Knitting Socks: Sanity Saver!

Last weekend was a particularly rough one. Friday evening my dear little 70-plus aunt took a particularly nasty fall; she broke her nose and wound up being airlifted from her home (about two hours driving-time away from me) to the hospital only 3 miles from my apartment. I'll get to the important part first: she lost a frightening amount of blood (she's on blood thinner), she's terribly bruised and awfully sore, but she's back home now and the doctors say she's going to be okay, thank goodness!

Oddly enough, fate had prepared me better than normally. My little car was full of gas, I had plenty of cash on hand (well....plenty for me, anyway), and my Kindle was in my purse. As I ran out the door to try to beat the helicopter to the hospital, I grabbed a partially-knitted pair of socks from the basket beside my recliner and dropped them into my purse.

Because the socks I threw into my bag were my favorite "plain vanilla" socks, I was able to stand outside the trauma room while waiting for procedures to be done and knit away. (Knit 3, purl 1 on top of the foot, plain knit on the sole.) Round and round, over and over. The repetition helped center me, and I was able to be calm and reassuring when I spoke with my aunt.

Circumstances were such that she had to be transferred to another hospital; I stayed with her all night and until late Saturday afternoon. Knitting helped keep me awake and available at a moment's notice each time she needed anything. It had been YEARS since I'd pulled an "all-nighter", and knitting those plain socks was unbelievably helpful. As I told a nurse in the wee hours of the morning Saturday, knitting is cheaper than therapy. Not to mention the fact that you get some pretty interesting socks in the deal!

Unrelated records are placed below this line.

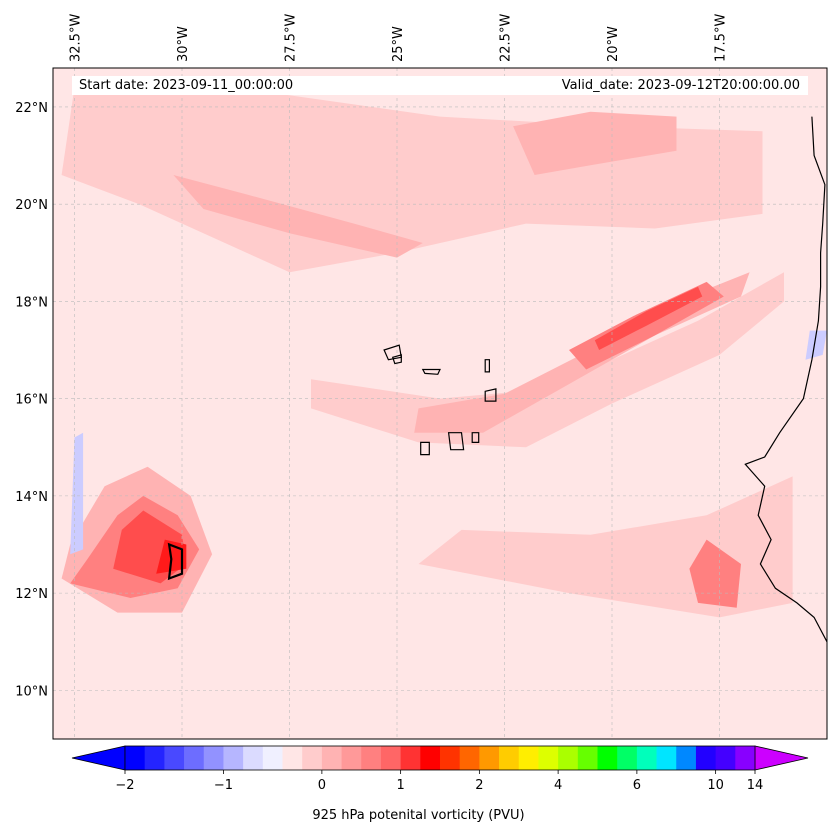 The image size is (837, 836). Describe the element at coordinates (487, 366) in the screenshot. I see `island-sal` at that location.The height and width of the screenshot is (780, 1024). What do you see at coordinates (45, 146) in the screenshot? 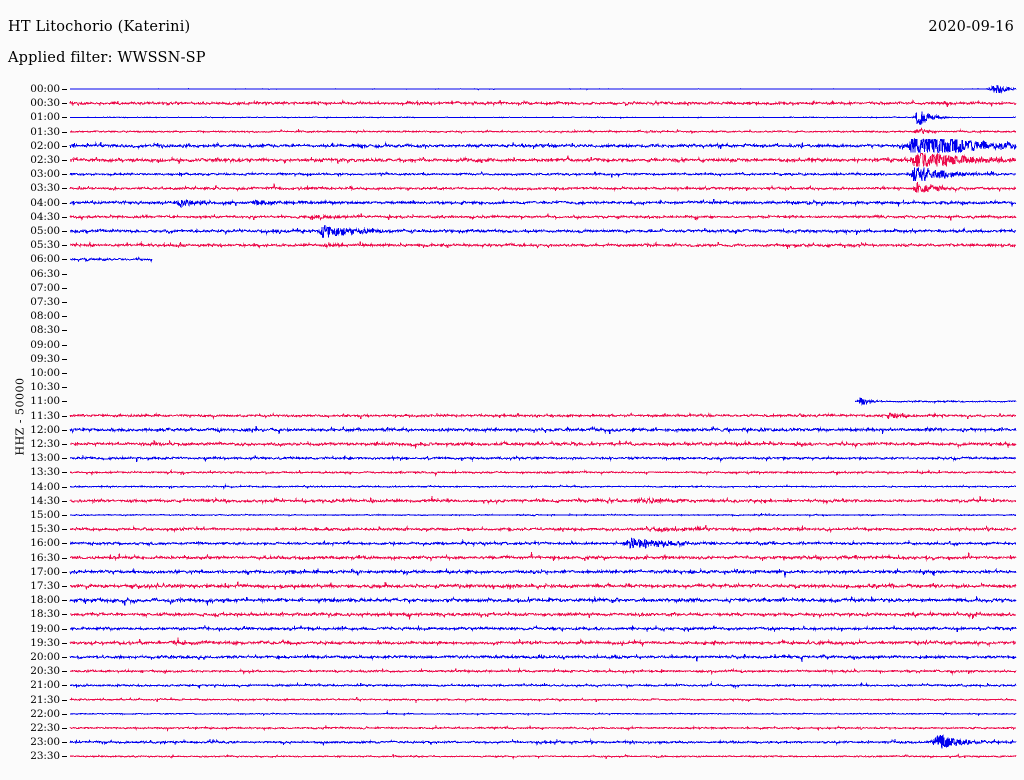
I see `time-tick-label: 02:00` at bounding box center [45, 146].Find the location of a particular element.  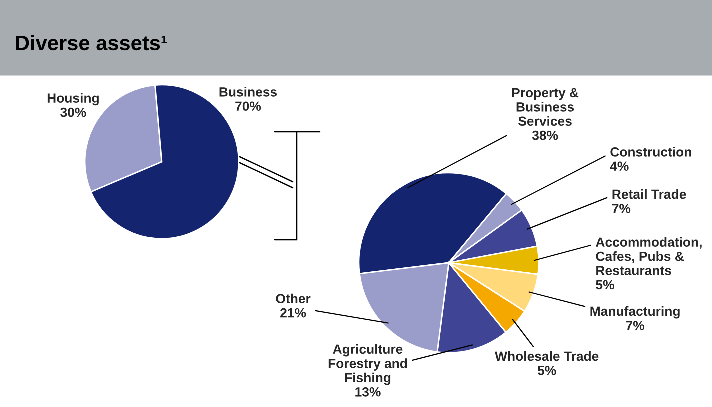

slice-label: Property & Business Services is located at coordinates (546, 107).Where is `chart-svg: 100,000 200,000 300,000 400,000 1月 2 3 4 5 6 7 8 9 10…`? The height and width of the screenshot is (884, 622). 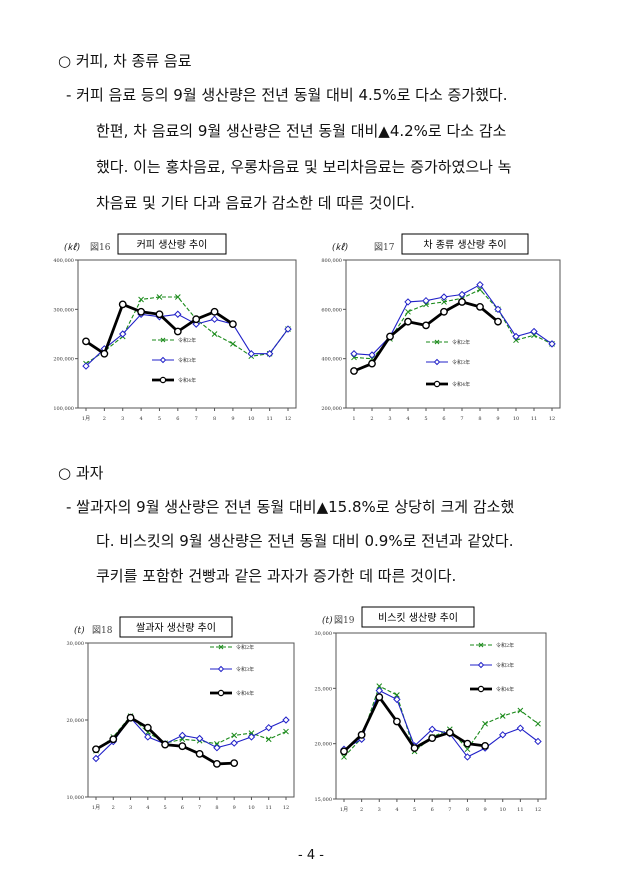
chart-svg: 100,000 200,000 300,000 400,000 1月 2 3 4 5 6 7 8 9 10… is located at coordinates (175, 328).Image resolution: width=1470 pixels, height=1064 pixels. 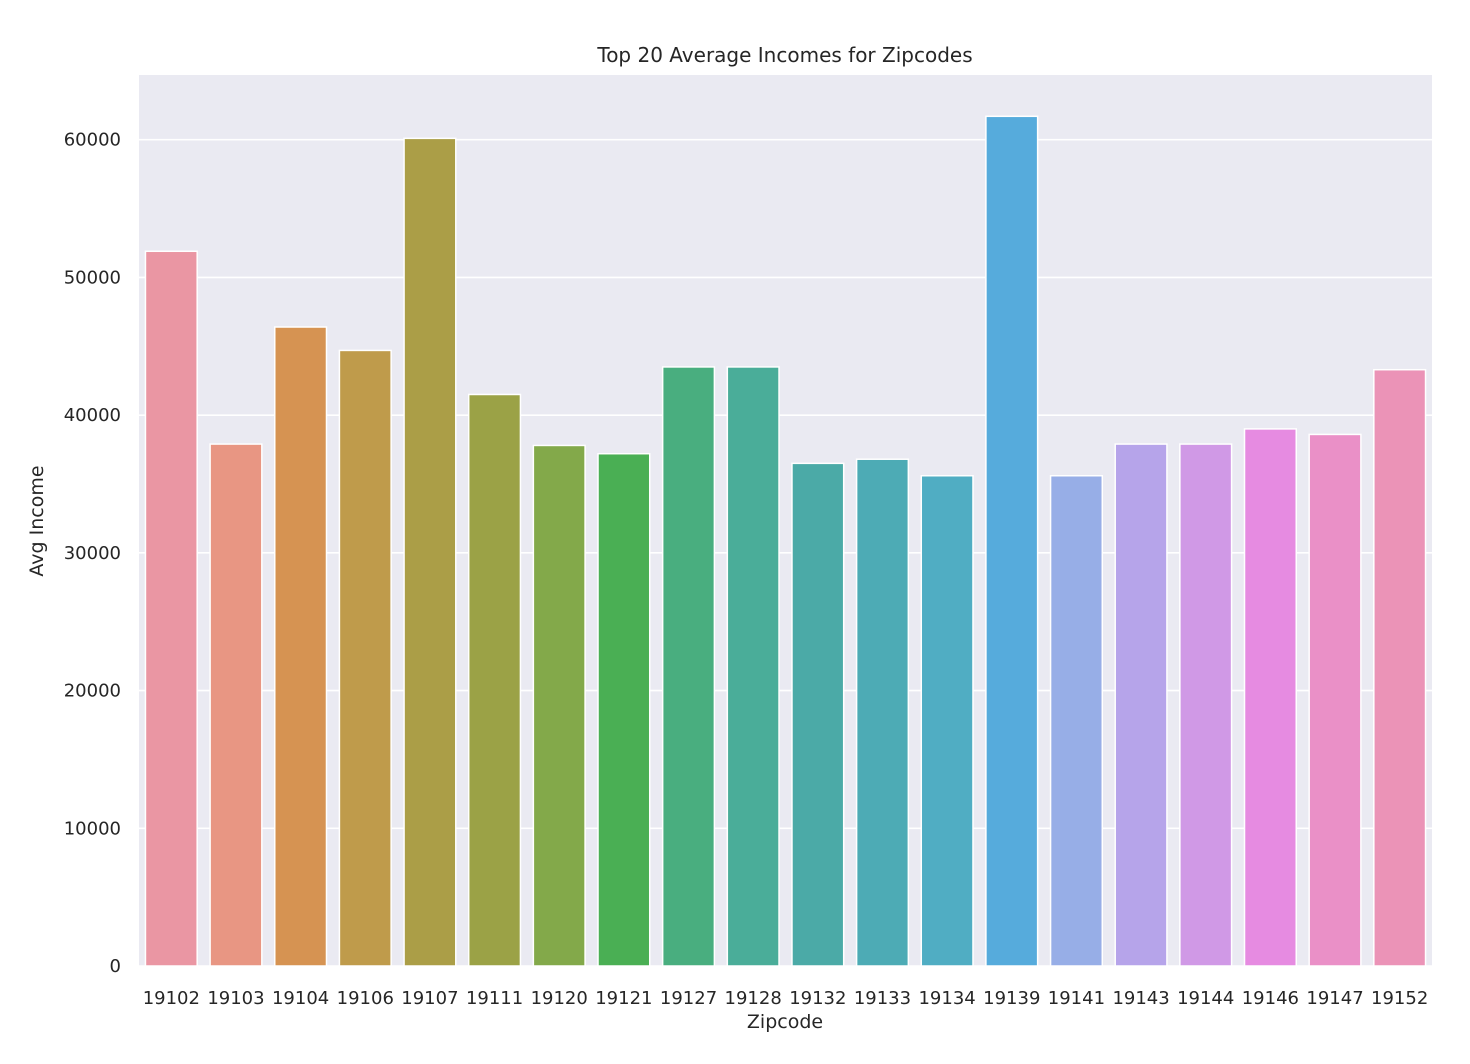 What do you see at coordinates (366, 998) in the screenshot?
I see `x-tick-label: 19106` at bounding box center [366, 998].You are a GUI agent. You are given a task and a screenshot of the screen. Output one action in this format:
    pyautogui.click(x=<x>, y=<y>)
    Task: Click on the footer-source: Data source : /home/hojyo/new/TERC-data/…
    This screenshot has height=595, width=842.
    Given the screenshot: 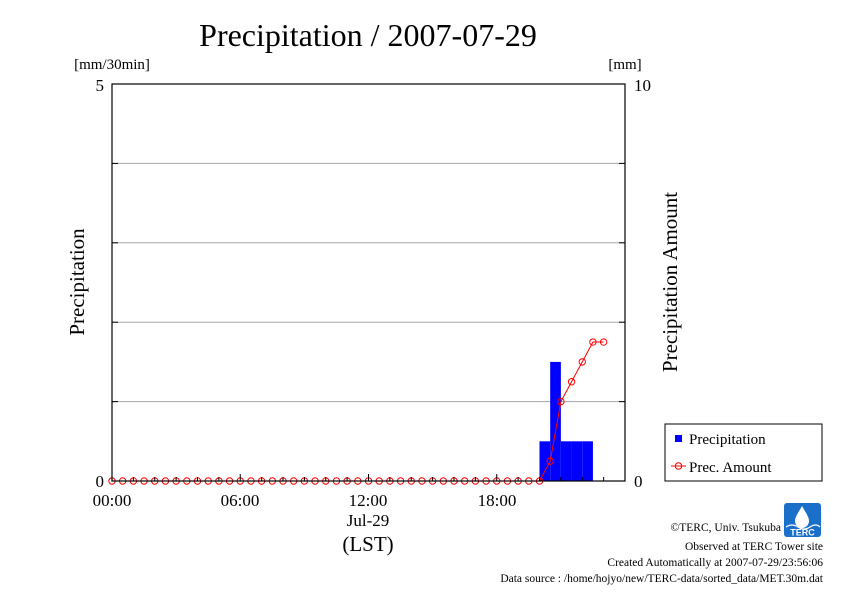 What is the action you would take?
    pyautogui.click(x=662, y=579)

I'm strongly considering keeping a project bag in the car from now on, just in case of an emergency. As much as I love my Kindle (in fact, I keep tons of knitting patterns on it), reading wouldn't have been an option during a lot of the situations we dealt with over the weekend. I could knit and carry on conversations with my parents, nurses, and doctors. In fact, the knitting actually started several conversations with people, as it always does when I'm knitting in public.

If you've never knitted in public, please try it sometime. Not only is it fun and productive, you meet lots of interesting folks who are either:
  1. knitters,
  2. crocheters,
  3. would-be knitters or crocheters,
  4. folks with friends or relatives who are knitters or crocheters, or
  5. folks with memories of mothers or grandmothers who were knitters or crocheters.
And so, fellow knitsters, I leave you with this advice: Knitting is therapeutic, cheap, and non-fattening. Who can ask for anything more?